Publish and subscribe stops working after some time without restarts

snormore commented 1 year ago

It's looking like publish/subscribe stops forwarding messaging after some time, or after some event, it's not clear why yet and needs to be investigated. Query seems to continue working when this happens, but no messages are being published/subscribed.

We're seeing CPU spike on the nodes pretty soon after deployment, and then at some point later of no restarts (days or weeks), we're seeing publish/subscribe no longer work. Around the same time (or before) we see CPU drop back down to almost 0%. We can see this happening in the e2e tests too, they start to fail. Manually testing also shows non functioning publish/subscribe.

We've been seeing this most often on the dev network, but it also happened last night on prod for the first time. In order to remedy until we are back from holidays, I restarted the containers manually via AWS console, but this really needs to be investigated properly and fixed.

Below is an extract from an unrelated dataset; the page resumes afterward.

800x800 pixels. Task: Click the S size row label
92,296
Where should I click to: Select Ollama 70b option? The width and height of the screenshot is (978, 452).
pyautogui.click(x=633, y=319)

We can see in the e2e tests that production was in this state between midnight and 4:30am ET on January 2, so effectively down from a user's perspective, unable to publish or subscribe:

Screenshot 2023-01-02 at 4 45 02 AM

Looking back at the node CPU usage metrics, it seems like it may have started happening around November 24:

Screenshot 2023-01-02 at 11 31 25 AM

snormore commented 1 year ago

I looked back at some of the PRs merged and deployed around Nov 24, and did some testing around those changes. It looks like it's related to the subscribe-all update.

I'm able to reproduce the increase and non-reclaiming of CPU usage with the following:

dev/up
Watch CPU usage via docker stats
curl -sS -XPOST localhost:8080/message/v1/subscribe-all
Ctrl-C out of the curl
Notice that CPU usage has increased significantly (> 100%) after closing the subscribe-all request, and doesn't ever seem to decrease from there

Note that you don't even need to have e2e tests running for this to happen, no messages flowing through the system at all, and we still see the behaviour.

After a bit of time in this state, I can see publish/subscribe start to fail via e2e tests.

neekolas commented 1 year ago

Great find.

I don't believe that we call relaySub.Unsubscribe() anywhere else in our code or go-waku (other than as part of shutdown), so maybe there is a bug somewhere with that?

I've gotta take off in a bit, but maybe some sort of lock contention on the subscription.Lock()?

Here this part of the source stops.